Time windows are sorted by value of Latency τ between electrodes X and Y. For each channel pair, we arranged the time windows in the increasing order of the latency τ, and measured mean alpha-band (10 Hz) power and mean broadband (65+ Hz) power across channels for each corresponding time window. (A) Cross correlation between two chosen channels is shown for each time window, sorted by the value of latency τ. Black line denotes the inter-electrode latency τ. (B) Alpha-band (7-14Hz) and broadband power in each channel for each 2s time window. Blue asterisks denote alpha peaks and red asterisks denote broadband power peaks (top 10% of values). The latency τ is correlated with alpha power and anti-correlated with broadband power.

Latencies and coupling strengths increase with low-frequency power.

(A) Global latency-flow analysis. Latency-flow patterns for high alpha power time windows and low alpha power time windows are shown. Top 10% of the windows yielding highest alpha power and bottom 10% of the windows yielding lowest alpha power are chosen, and latency flows are computed across the chosen windows respectively. Yellower color of arrows denotes higher cross correlation. Larger size of arrows denotes longer latencies. The size of arrows on each flow map is scaled for readability: the grey arrow next to each participant’s brain map denotes scale of latency flow arrows. (B) Time delay vs. alpha power. Channel pair analysis: Correlation between latencies of pairs and global alpha power for each pair across time windows are computed and the distribution is shown in histograms. Red histogram represents nearest neighbor pairs and blue histogram represents next-nearest neighbor pairs. The distribution is positively skewed. Time window analysis: Mean latencies across pairs and mean global alpha power for each time window are computed and shown as scatterplots. The distributions yield positive correlation. (C) Maximum cross correlation vs alpha power. Channel pair analysis: Correlation between maximal cross correlation of pairs and global alpha power for each pair across time windows are computed and the distribution is shown in histograms. The distribution is positively skewed. Time window analysis: Mean maximal cross correlations across pairs and mean global alpha power for each time window are computed and shown as scatterplots. The distributions yield positive correlation.

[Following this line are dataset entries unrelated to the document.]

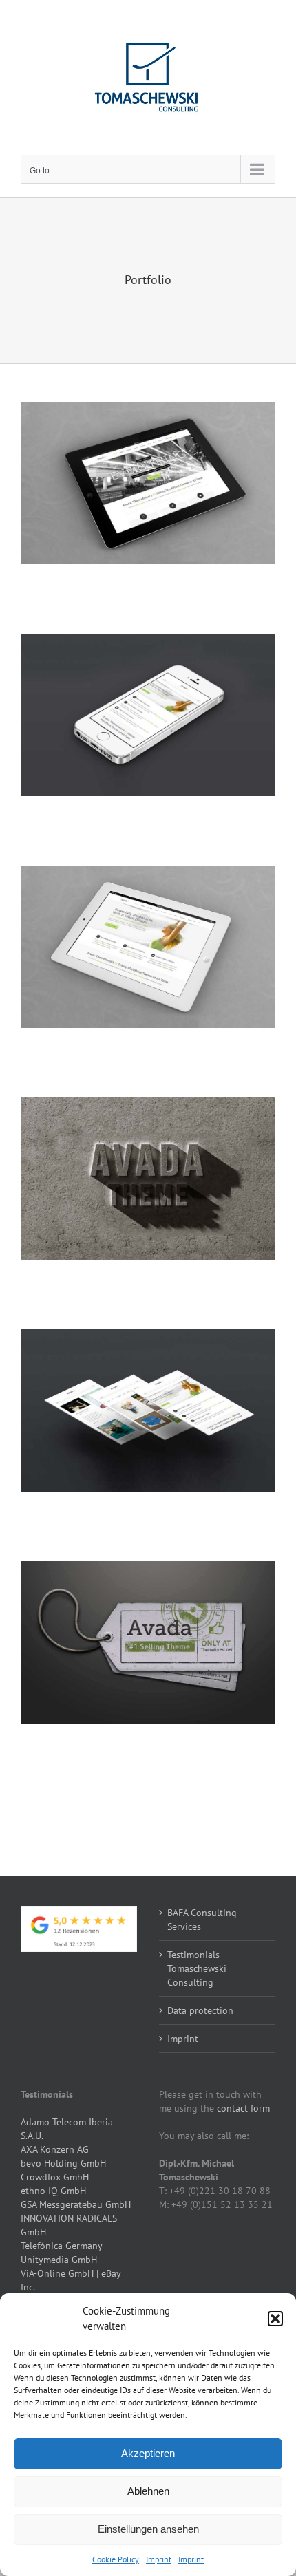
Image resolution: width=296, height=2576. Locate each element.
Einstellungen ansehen (148, 2529)
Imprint (158, 2559)
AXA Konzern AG (55, 2149)
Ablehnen (148, 2491)
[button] (275, 2319)
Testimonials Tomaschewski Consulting (196, 1968)
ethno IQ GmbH (53, 2191)
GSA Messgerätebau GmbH (76, 2204)
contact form (243, 2108)
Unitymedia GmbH (59, 2259)
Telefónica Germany (62, 2246)
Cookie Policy (115, 2559)
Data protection (200, 2010)
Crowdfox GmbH (55, 2177)
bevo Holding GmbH (63, 2163)
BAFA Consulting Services (202, 1920)
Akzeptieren (148, 2453)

Reliability of latency patterns between run 1 and run 2.

(A) Two runs of the same auditory stimulus were applied to a participant., and channels with high reliability between two runs were chosen. (B) The latency pattern for run 1 is shown in the order of increasing latency. (C) The latency pattern for run 2 is shown in the same order used in run 1. The latency reliability between two runs was 0.25 for the chosen channel pair. (D) Latency reliability vs. LF power reliability for all channel pairs from 10 participants.

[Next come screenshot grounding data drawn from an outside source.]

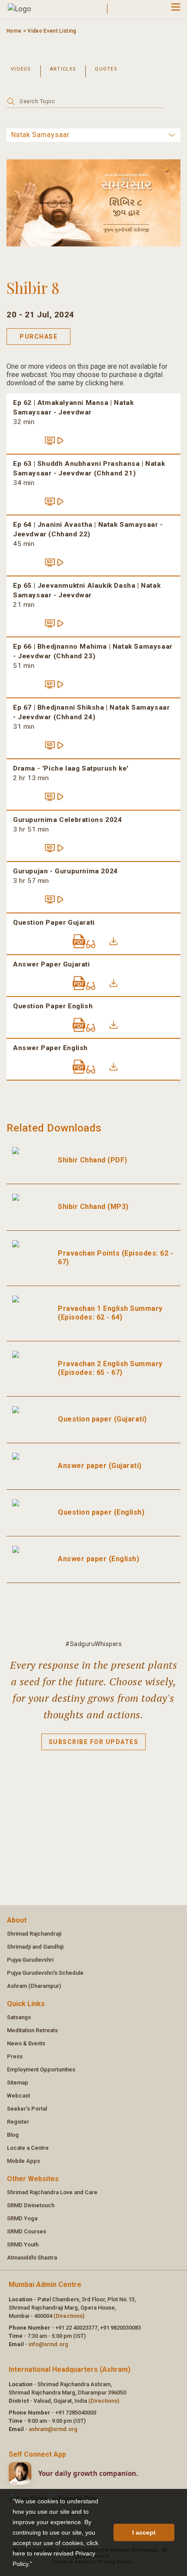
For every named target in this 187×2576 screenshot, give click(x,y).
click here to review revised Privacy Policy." (55, 2553)
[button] (35, 2564)
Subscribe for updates (94, 1741)
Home (14, 31)
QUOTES (106, 69)
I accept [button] (144, 2532)
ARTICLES (63, 69)
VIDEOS (21, 69)
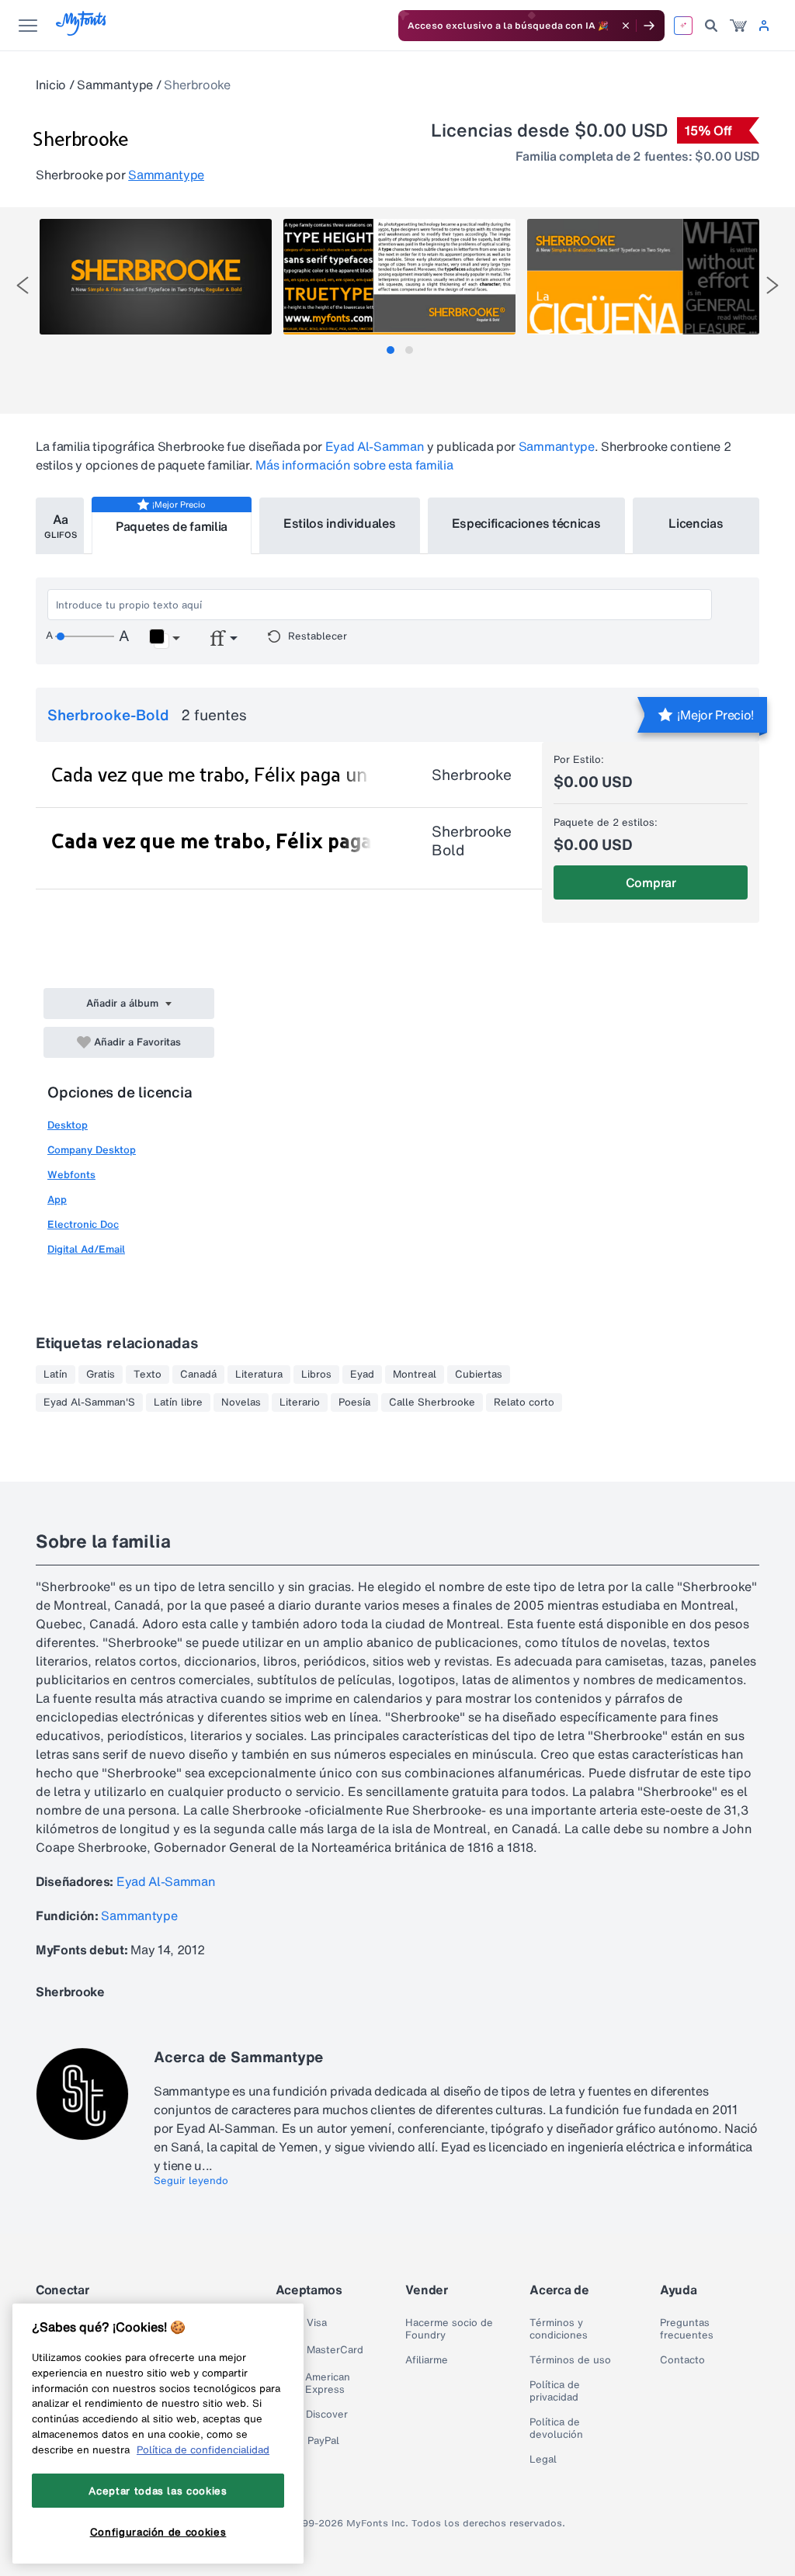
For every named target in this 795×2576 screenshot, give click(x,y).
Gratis (100, 1374)
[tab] (390, 350)
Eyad (362, 1374)
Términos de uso (570, 2360)
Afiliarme (426, 2360)
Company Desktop (91, 1149)
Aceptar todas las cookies (158, 2490)
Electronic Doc (83, 1224)
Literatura (259, 1374)
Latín (55, 1374)
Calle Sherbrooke (432, 1402)
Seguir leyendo (191, 2181)
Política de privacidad (554, 2391)
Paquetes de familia (171, 526)
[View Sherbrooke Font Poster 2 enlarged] (399, 277)
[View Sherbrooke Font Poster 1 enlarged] (156, 277)
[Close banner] (626, 25)
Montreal (414, 1374)
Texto (147, 1374)
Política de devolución (556, 2428)
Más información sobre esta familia (354, 465)
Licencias (695, 523)
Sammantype (115, 84)
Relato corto (524, 1402)
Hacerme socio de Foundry (449, 2329)
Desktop (67, 1125)
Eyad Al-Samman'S (89, 1402)
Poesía (354, 1402)
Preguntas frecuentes (686, 2329)
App (57, 1199)
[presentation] (22, 285)
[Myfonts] (82, 31)
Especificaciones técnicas (526, 523)
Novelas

Coupled oscillator model on brain network.

(A) Stuart-Landau coupled oscillator model is applied to diffusion tensor imaging (DTI) structural brain network consisting of 78 nodes. (B) Mean delay across the nodes, mean of maximal cross correlations across the nodes, mean of power of the nodes are shown. Below a certain critical coupling strength S (∼1.0), all three measures are positively correlated with each other as the coupling strength S increases.